> **Your task**
I would like the lines below, from the one with "This screenshot has height=402, width=535." through the one with "The width and", copied exactly and without any pictures.

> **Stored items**
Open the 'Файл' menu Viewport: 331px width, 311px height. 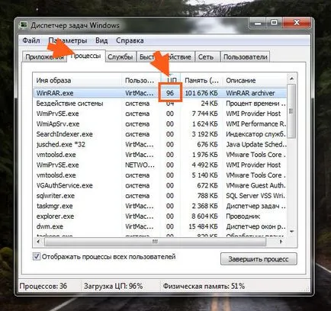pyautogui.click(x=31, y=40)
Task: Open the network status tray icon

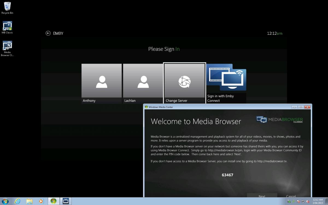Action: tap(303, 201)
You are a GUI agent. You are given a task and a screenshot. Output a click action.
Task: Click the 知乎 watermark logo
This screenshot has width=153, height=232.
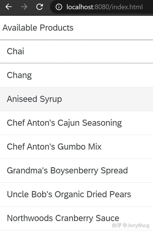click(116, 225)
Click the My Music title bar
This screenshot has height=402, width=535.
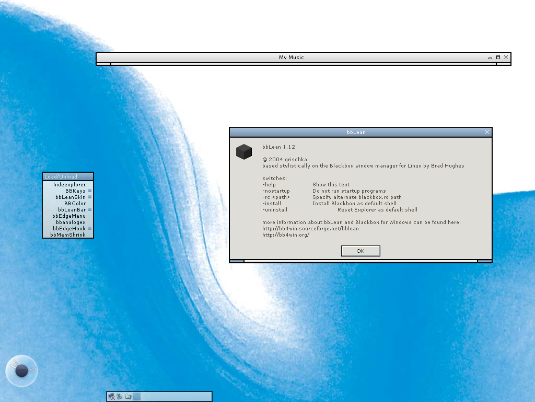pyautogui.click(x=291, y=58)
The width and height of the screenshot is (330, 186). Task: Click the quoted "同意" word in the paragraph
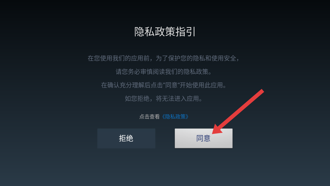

==

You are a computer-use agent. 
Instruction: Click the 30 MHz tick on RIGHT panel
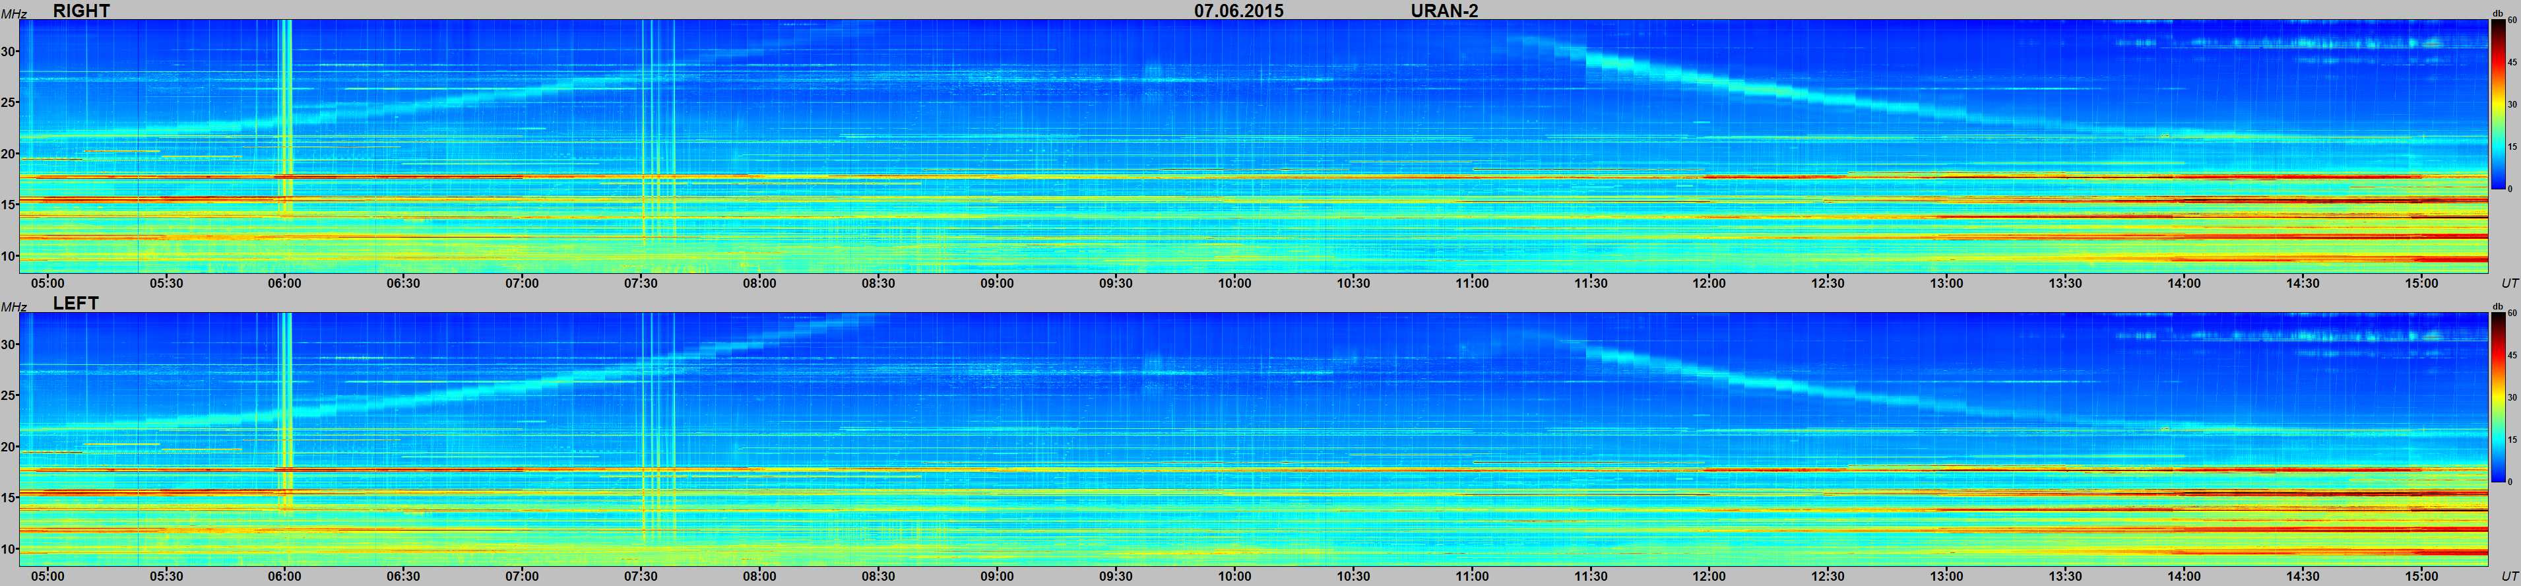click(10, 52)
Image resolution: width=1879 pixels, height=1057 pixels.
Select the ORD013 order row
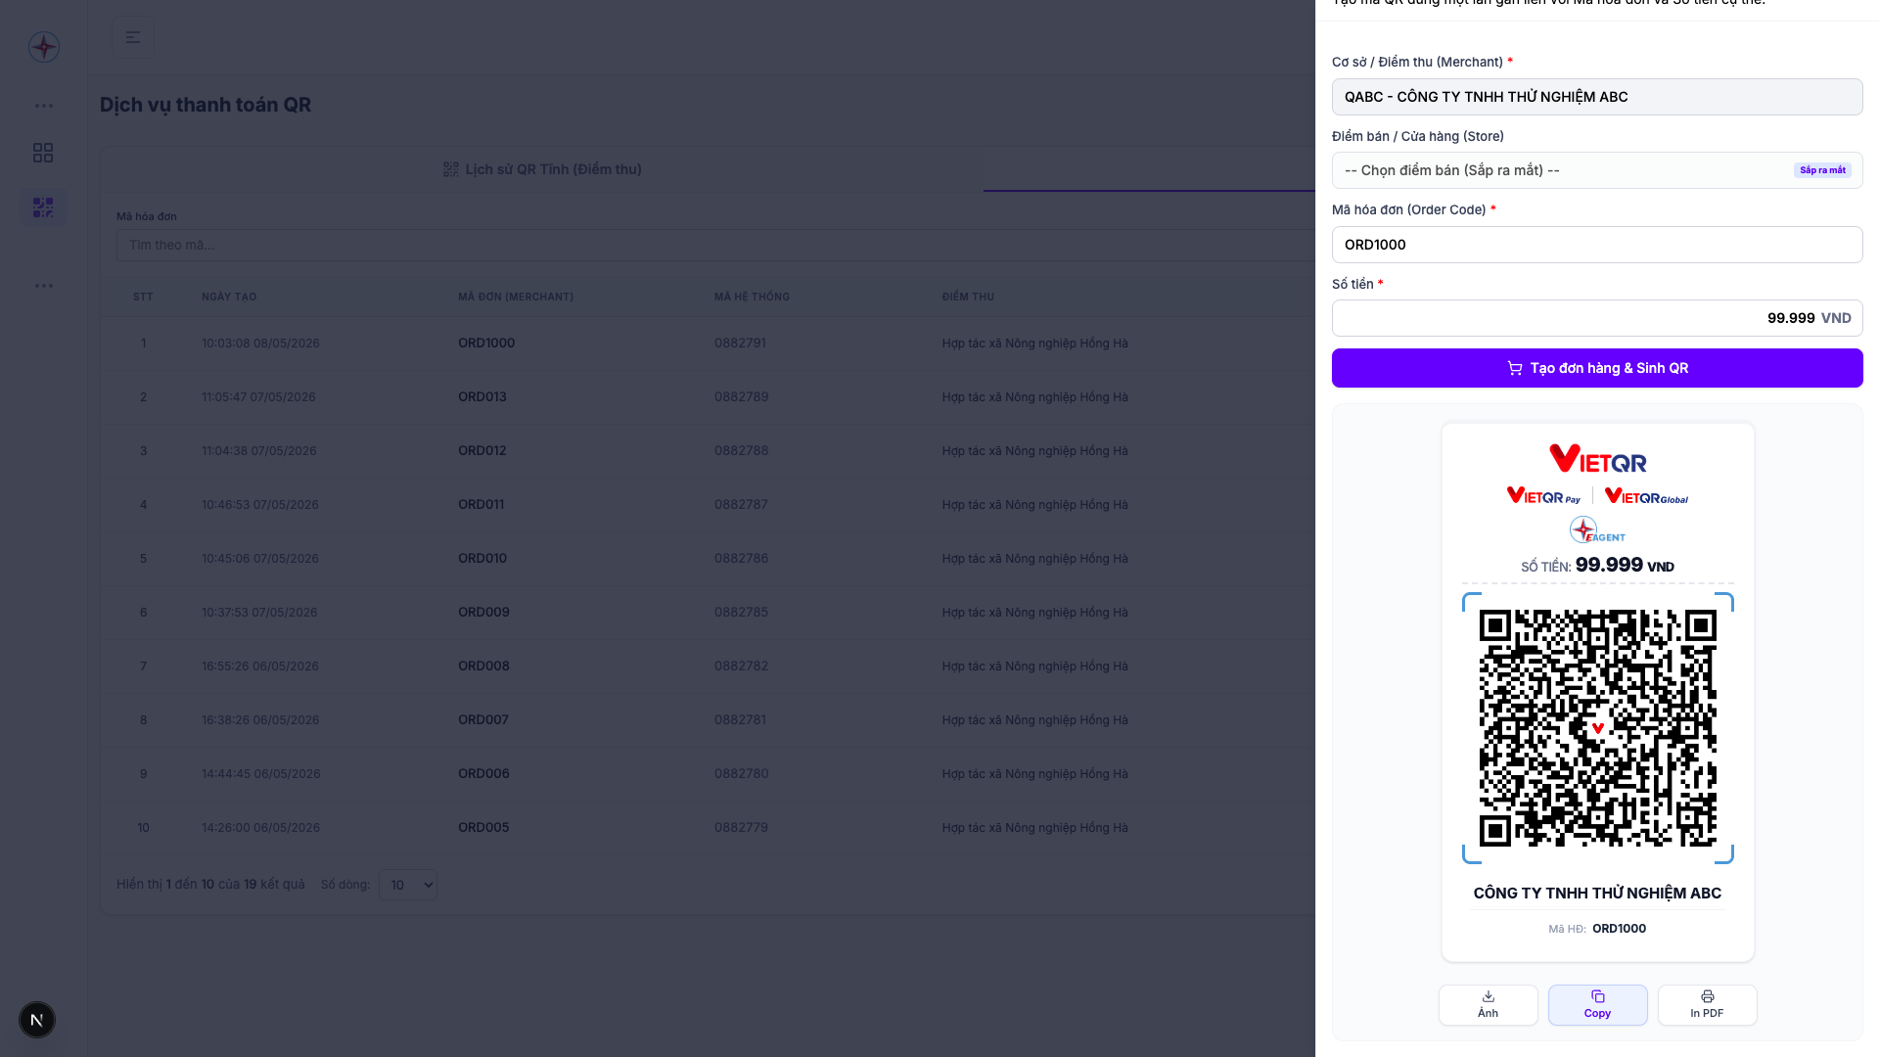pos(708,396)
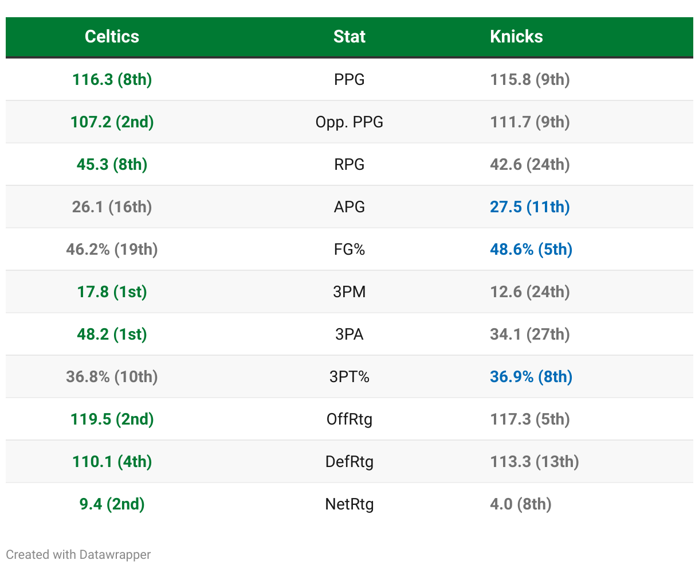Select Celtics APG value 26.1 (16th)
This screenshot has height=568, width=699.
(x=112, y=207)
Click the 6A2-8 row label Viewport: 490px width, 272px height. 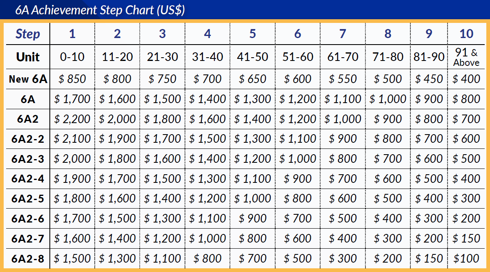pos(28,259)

> **Response to the exercise**
This screenshot has height=402, width=535.
pyautogui.click(x=291, y=58)
The width and height of the screenshot is (330, 186). Task: Click the quoted "同意" word in the paragraph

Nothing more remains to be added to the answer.